Because complex integrated circuits within their designs may face wearout or even failure within the period of useful life, it is necessary to investigate the effects of use and environmental conditions on these components. The main concern is that submicron process technologies drive device wearout into the regions of useful life wellbefore wearout was initially anticipated to occur.
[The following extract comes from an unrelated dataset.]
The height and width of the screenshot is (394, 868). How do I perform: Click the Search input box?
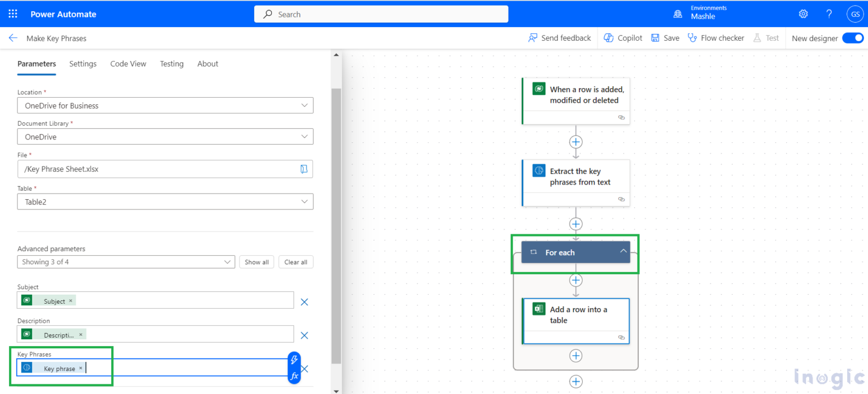381,14
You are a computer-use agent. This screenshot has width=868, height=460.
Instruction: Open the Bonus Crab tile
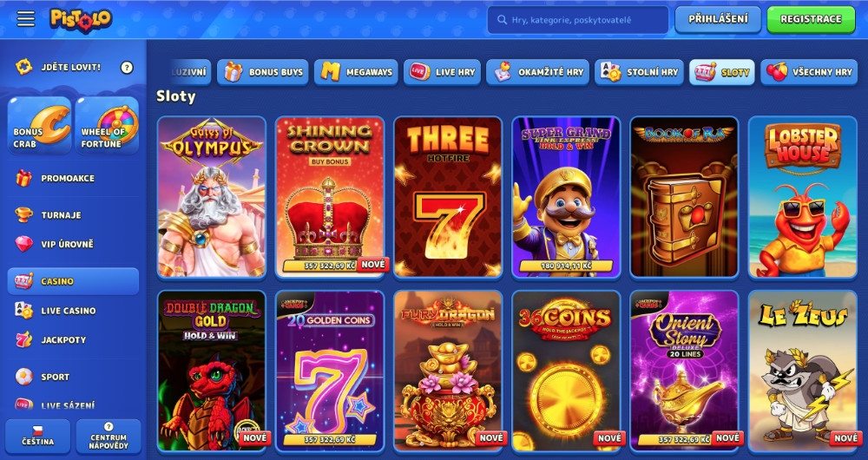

Semiconductor life calculations were performed using an integrated circuit reliability prediction software tool developed within DfR Solutions. The software uses component accelerated test data and physics-of-failure (PoF) based die-level failure mechanism models to calculate the failure rate of integrated circuit components during their useful lifetime. Integrated circuit complexity and transistor behavior are contributing factors during the calculation of the failure rate. Four failure mechanisms are modeled in this software using readily available, published models from the semiconductor reliability community, NASA/JPL, and research from the Professor Joey Bernstein from BarIlan University. These mechanisms are Electromigration (EM), Time Dependent Dielectric Breakdown (TDDB), Hot Carrier Injection (HCI) and Negative Bias Temperature Instability (NBTI). Taking the reliability bathtub curve (see Figure 5) into consideration, research shows that EM and TDDB are considered steady-state failure modes (constant random failure) where as HCI and NBTI have wearout behavior.

17 Equations 2 Figure 13

Each of these failure mechanisms is driven by a combination of temperature, voltage, current, and frequency. Traditional reliability predictions assume temperature, and sometimes voltage as the only accelerators of failure. Each failure mechanism affects the on-die circuitry in a unique way. Therefore, each is modeled independently and later combined using associated weighting factors proprietary to this software. This software uses circuit complexity, test and field operating conditions, derating values, and transistor behavior as mathematical parameters. Since there is not one dominant parameter set, each mechanism could have the largest contribution to a component's failure rate. In general, there is no dominant failure mechanism, thus for a specific component as few as one or as many as all four mechanisms can affect it.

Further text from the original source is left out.